Investment

Real estate investors still seeing the appeal of luxury hotels

Insight Comment
On an instinctive level this makes sense. After being cooped up for 18 months wealthy tourists will be willing to spend money at more luxurious properties, especially if they’ve been able to save during the pandemic. This gives investors greater confidence to sink their money into hotels catering to that market.

Investors are returning to luxury hotels, according to new data from JLL with figures now on par with the ten-year average.

Since March 2020, 14 luxury hotel deals have been signed in Europe, worth a total of €3 billion (US$3.48 billion). These include the Ritz London, Hotel Bauer Palazzo Venice and Hôtel Beau-Rivage in Geneva.

The continued interest in high-end properties comes as the wider market is down 40 percent.

“Investment in luxury hotels never completely went away,” said Gwenola Donet, head of EMEA Hotels & Hospitality Strategic Advisory at JLL. “Like all areas of the hospitality industry, the pandemic disrupted normal activity but scarcity of opportunities to acquire luxury hotels and confidence in long-term demand means no shortage of bidders are at the ready when opportunities arise.”

Luxury hotels are now on a faster road to recovery than the wider hotel market, said Donet. Gross profit per available room is rising faster for luxury than for any other sub-sector, according to hotel analytics firm HotStats.

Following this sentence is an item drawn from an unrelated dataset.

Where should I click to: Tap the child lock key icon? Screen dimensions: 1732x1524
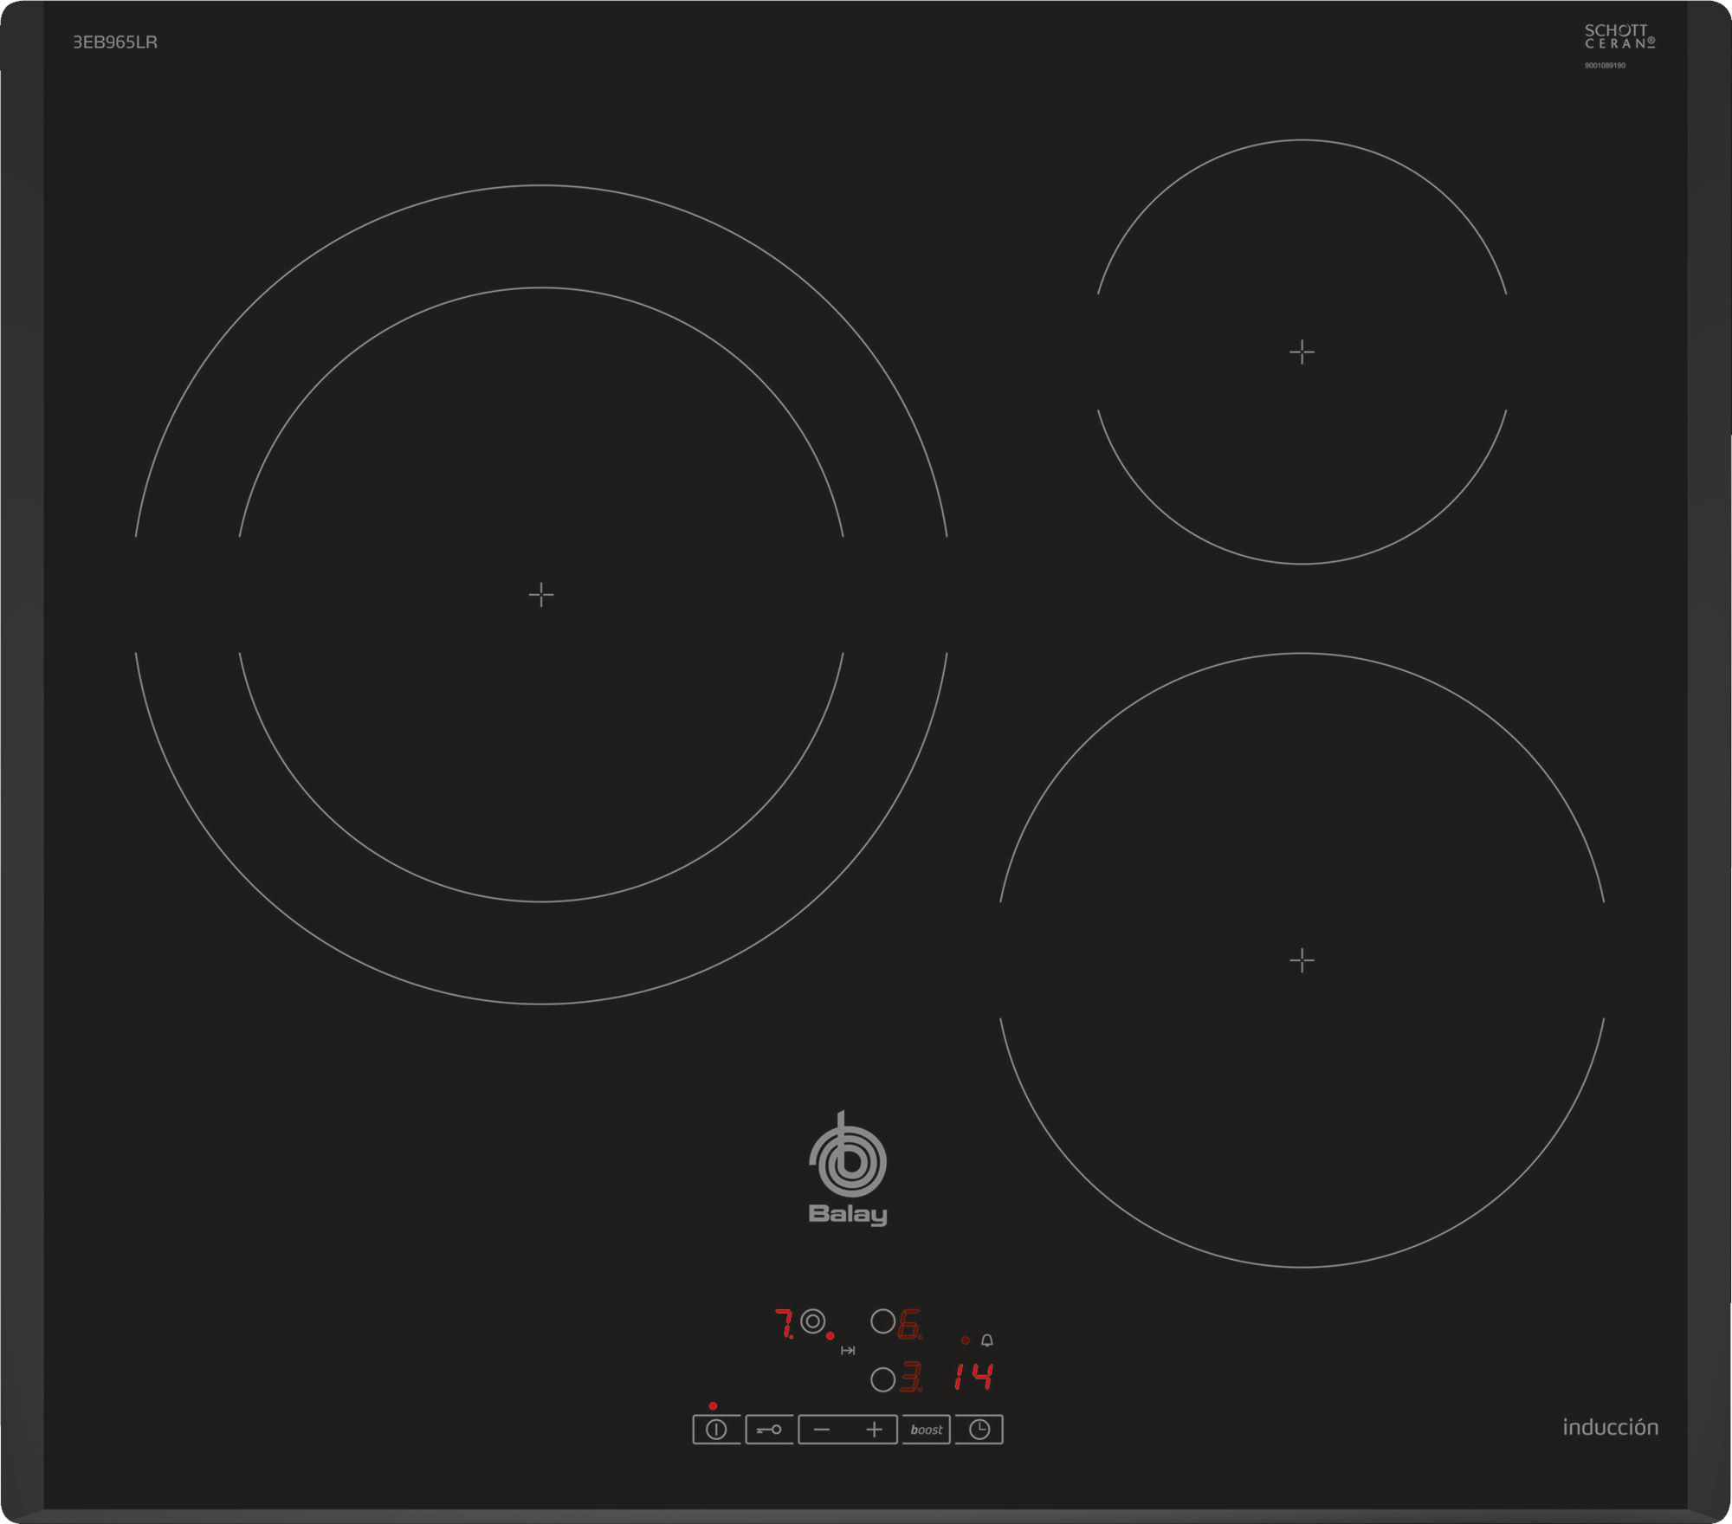point(769,1430)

Meanwhile data from STR shows that in the luxury hotels of London, Milan, Paris and Rome, revenue per available room (RevPAR) is improving at a faster rate than in lower-rated hotels.

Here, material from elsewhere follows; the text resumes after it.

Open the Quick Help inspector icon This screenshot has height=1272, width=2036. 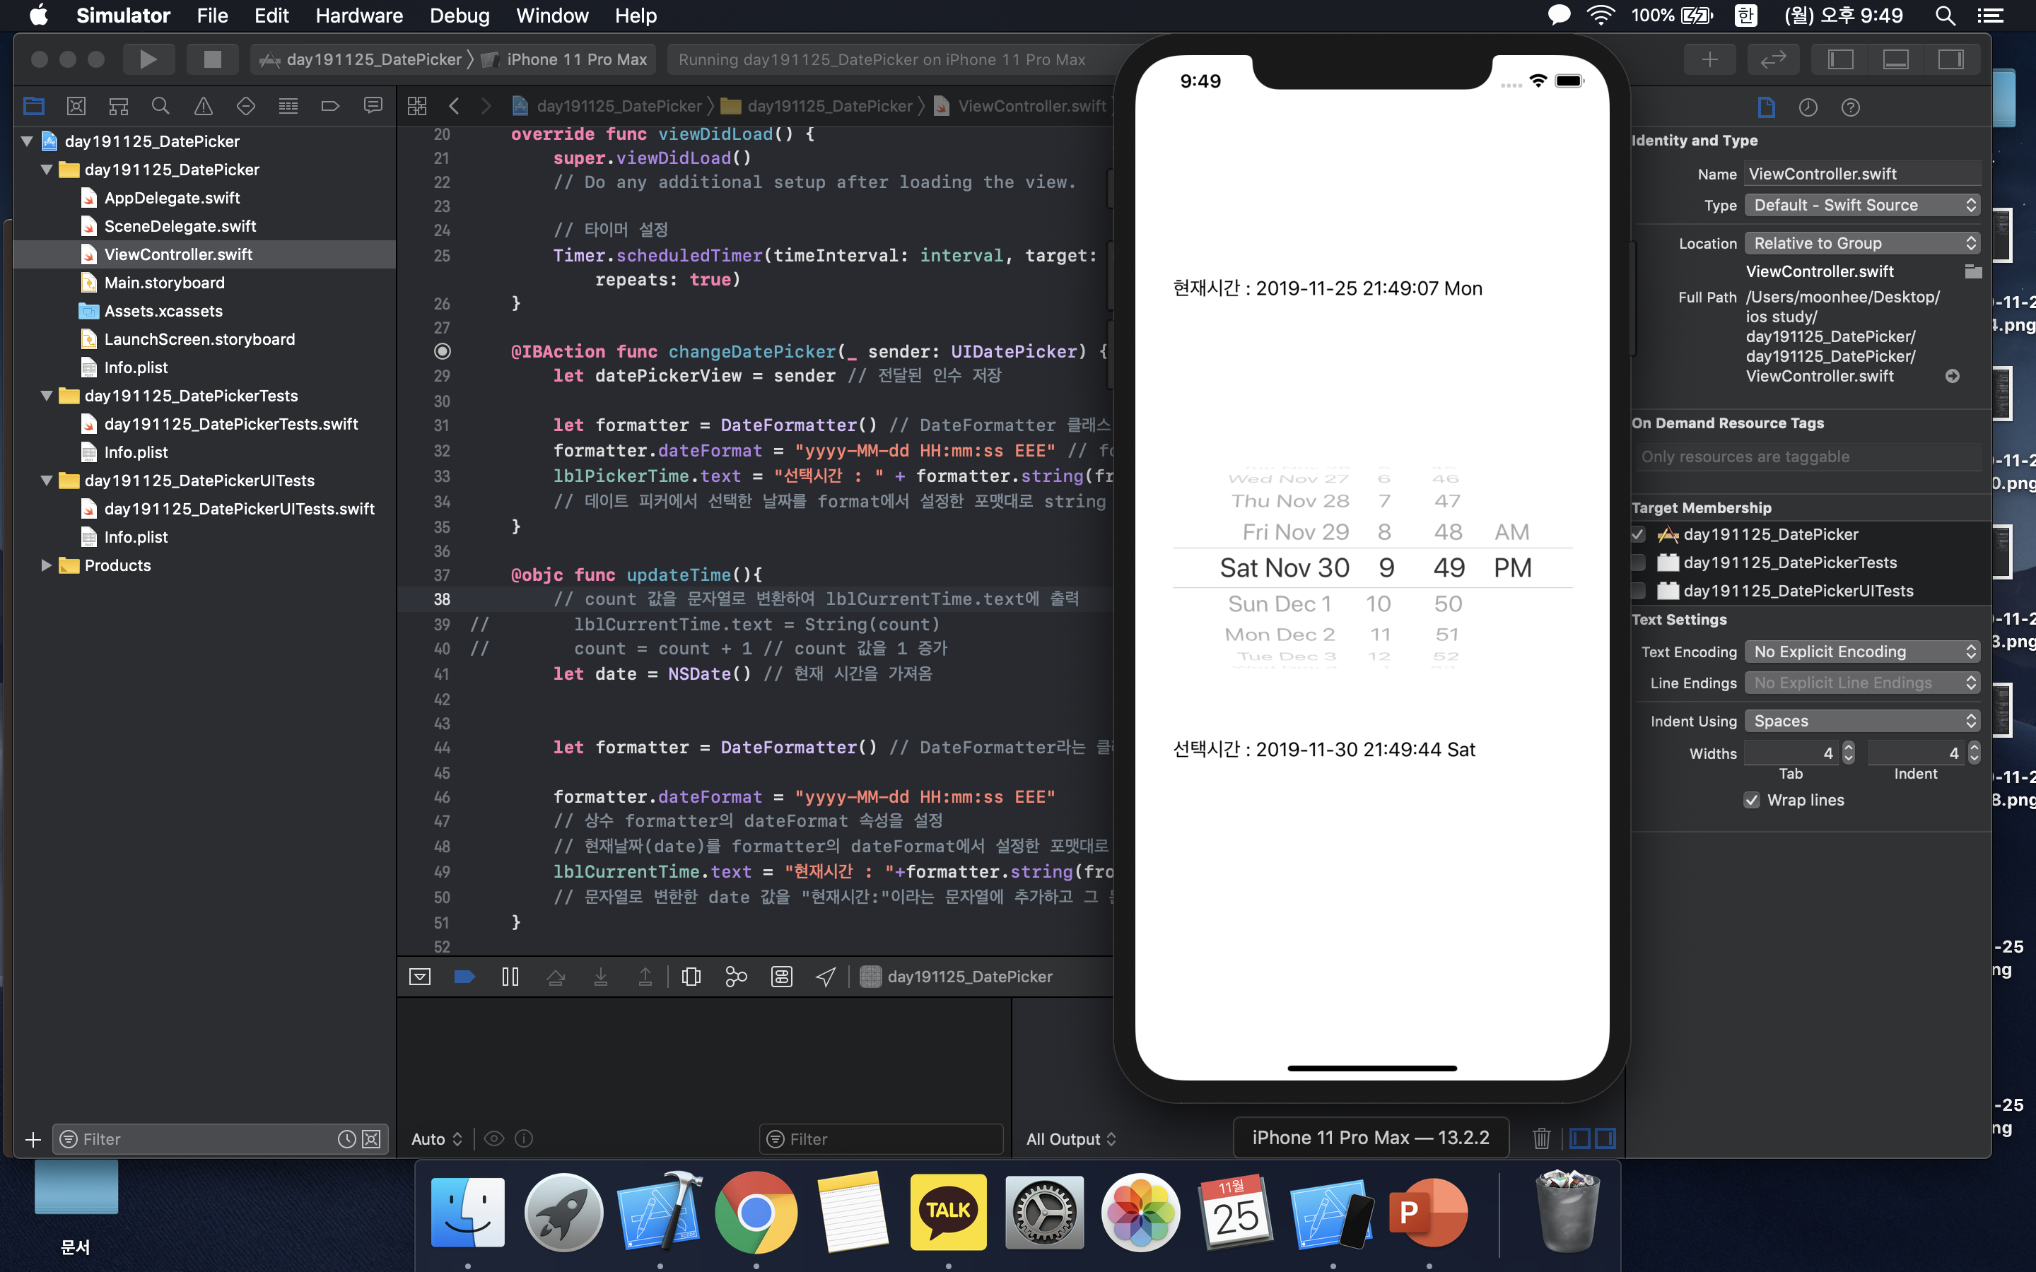point(1849,107)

Another reason for luxury hotels’ sustained appeal is the higher mobility of their guests, said Jessica Jahns, head of EMEA Hotels & Hospitality Research at JLL.

“Wealthy households feel more at ease booking holidays on the off-chance or last minute – and even during the pandemic,” said Jahns. “Ultra-wealthy tourists have also been able to get around travel restrictions and social distancing measures by chartering private jets.”

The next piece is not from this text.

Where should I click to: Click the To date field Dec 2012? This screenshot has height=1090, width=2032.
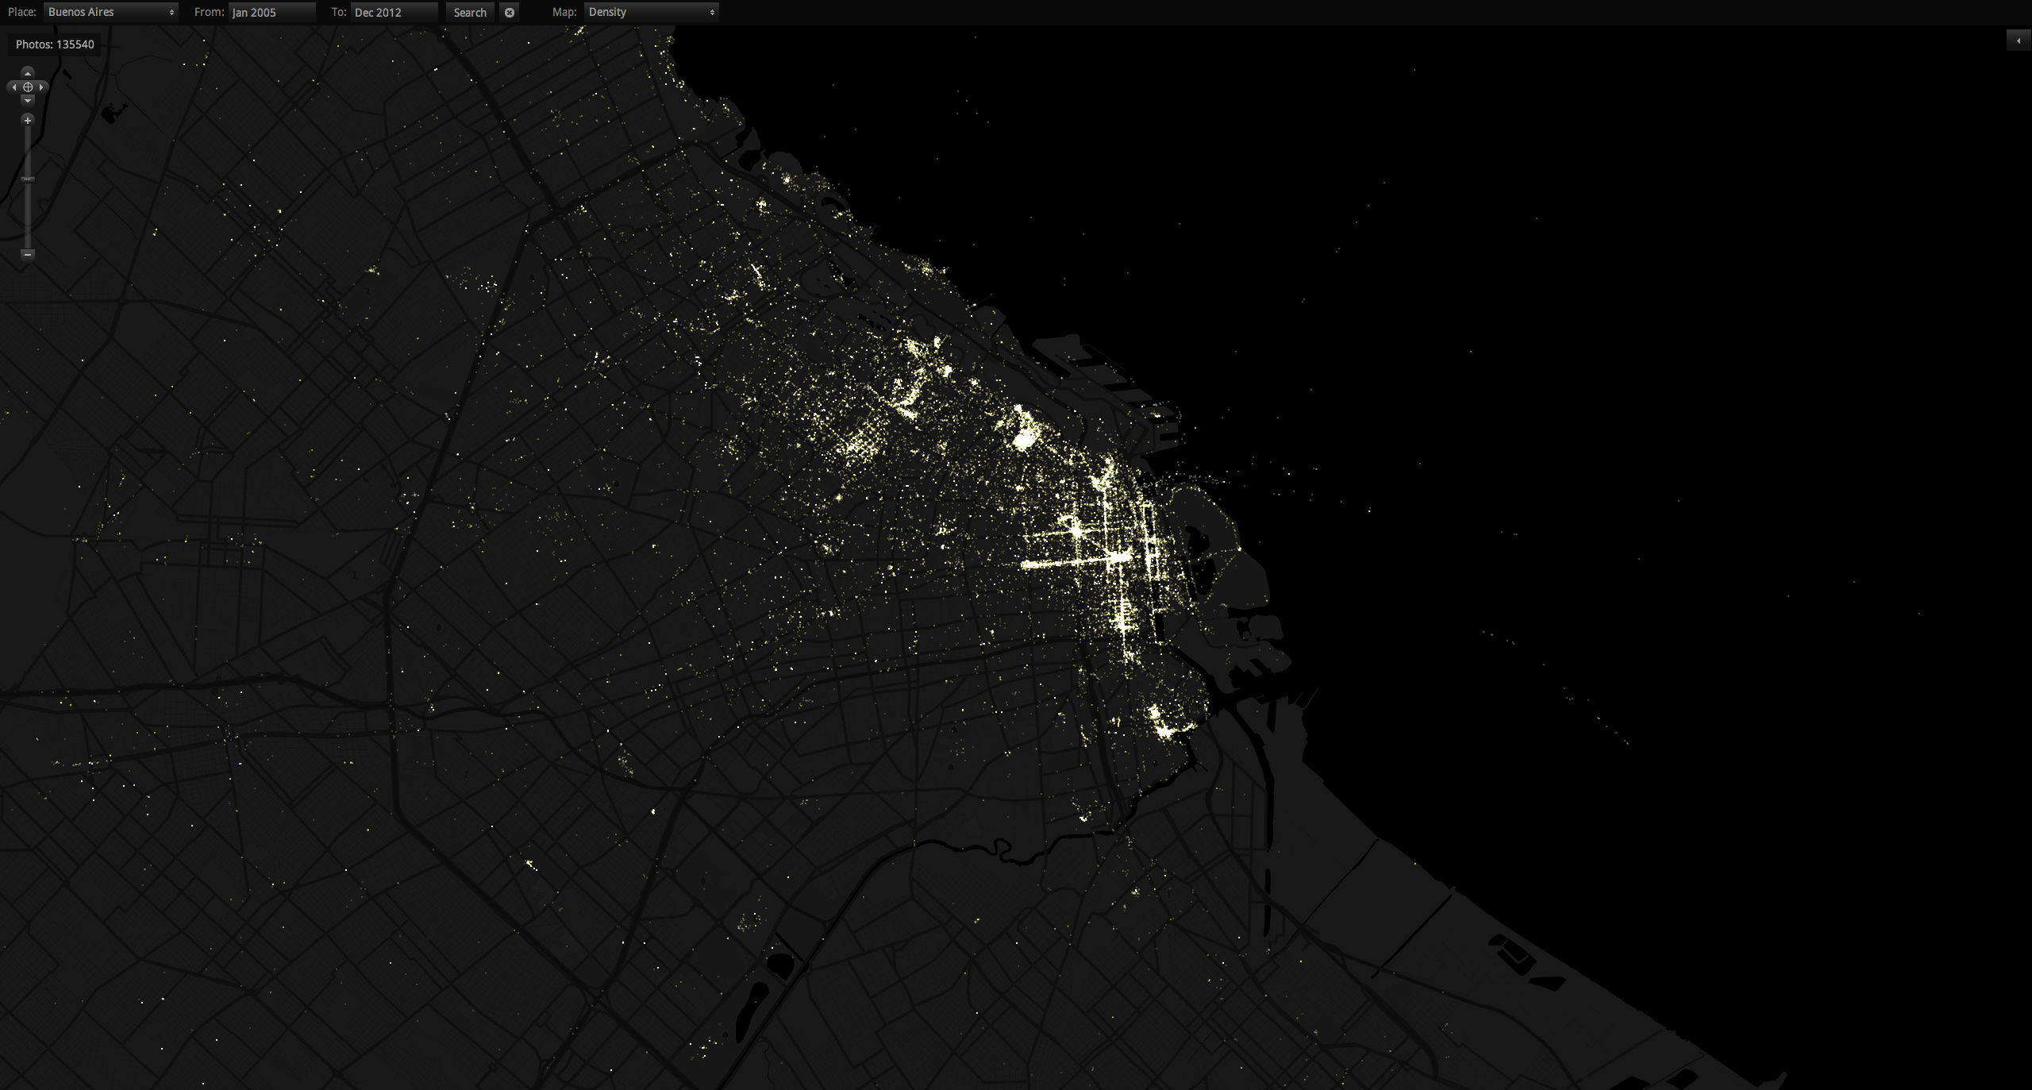(394, 12)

In the coming months, luxury hotels could benefit as investors look for ways to hedge against rising inflation, JLL predicts.

Middle Eastern investment and hospitality firm Range Developments is offering investors the opportunity to put capital into its five-star luxury resorts in the Caribbean as an inflation hedge.

“Inflation, alongside geopolitics, is another factor for investors seeking safe options for wealth preservation – and luxury hotels offer that,” Donet said.

She expects the type of luxury hotel investor to remain focused on the historically strong core market and possibly diversify in the coming years as a new generation of high-net worth individuals ups its game; Microsoft founder Bill Gates this year took control of the Four Seasons management company.

“We’ve been used to a certain type of investor so far, often traditional family wealth or capital from the Middle East,” Donet said. “In addition to them, we could see new investors who have made significant wealth from the world of tech emerge.”

Regardless of wealth base, investors are more convinced than ever that “the higher the hotel star, the safer the asset from an investment perspective,” Jahns said.
“The future of travel is all about providing guests with high-quality experiences and with more travellers willing to pay for premium for that, Europe’s historic luxury hotels will benefit.”